At Kiasma in Helsinki it was a leaky patch and a water stain. An as yet unrealised commission for the Gorbals area of Glasgow proposes an extensive ruined wall as an unsettling boundary between private and public space in an area of showpiece regeneration—unidealised banality of urban space and the everyday reality of the depleted fabric of some Eastern European cities.
In Edinburgh, as well as a sculptural installation of the models, she will make a subtle intervention in the building itself. ‘I’m not telling a story or creating a narrative, it is something far more intuitive than that.’ Typically, she is drawn to the layers of history reflected in the galleries where the white cube has been built into the original structure, the Georgian splendour somewhat tempered by the intervening years. Visiting Sosnowska in Warsaw, a couple of years ago, I asked her to recommend a few sights. She sent me to the Museum of Technology, a dusty sequence of rooms in the city’s Stalinist tower block the Palace of Culture, where pimply adolescents learn about forestry or iron smelting technology; where the computer is celebrated by a static display of dead plastic and where a triumphant model of the Sputnik satellite is rather pathetically dented.
This is not ‘new’ Poland, but a weird remnant of People’s Poland, the country that Sosnowska grew up in, that on reflection never really existed, a kind of geopolitical fantasy set against an overwhelming and distinctly decaying physical fabric. Sosnowska’s art avoids such nostalgic utopias but also explicitly refuses to buy into their successors. ‘The idea is to question reality,’ she said then, ‘not just absorb it. I’m not really inventing, or creating fantastic images. Rather, I am manipulating things that I remember, things that I have found in reality.’
She has likened this process to her own childhood play in a pre-consumer era. ‘Children were really inventive in finding or creating toys. Because of the lack of them, we were playing with anything, with sticks, with pieces of fabric. It was enough to imagine the whole world and I liked it, that with only a really little stimulation from reality, you can create so much.’
Undoubtedly, there is a doll’s house quality to Sosnowska’s models, suggests Pat Fisher, curator at Talbot Rice Gallery, ‘There’s something fanciful about being able to be the god and look down on this world.’ In Sosnowska’s art such acts of imagination are not an indulgence but an imperative.
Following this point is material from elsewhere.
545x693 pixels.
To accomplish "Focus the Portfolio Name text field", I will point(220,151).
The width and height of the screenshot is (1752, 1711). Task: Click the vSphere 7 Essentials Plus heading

The pleasures of play mingled with deliberate incongruity are key to the defiance of official narratives in a work like ‘1:1’. ‘I think there must be a balance between what is happening with your head and what is happening with the material world.’ The models articulate precisely this equilibrium.
’More and more I think the models are the total work,’ says Sosnowska today. ‘They compose one single sculpture, this is a single landscape, a single city.’ If that is the case then Sosnowska’s city is one of dead ends and false starts. It is a place where failure is itself a kind of success, not just because of that familiar melancholy refrain, the romance of ruins, but because of a far steelier refusal to invest in other people’s fixed ideas.
Sosnowska’s work is a lesson in the essential instability of things. A crushed ball of paper or a reclaimed sheet of cardboard has as much substance and far more energy than steel or concrete, bricks or mortar. After all, Sosnoswka’s home city is a place where whole buildings can simply appear, or disappear, overnight.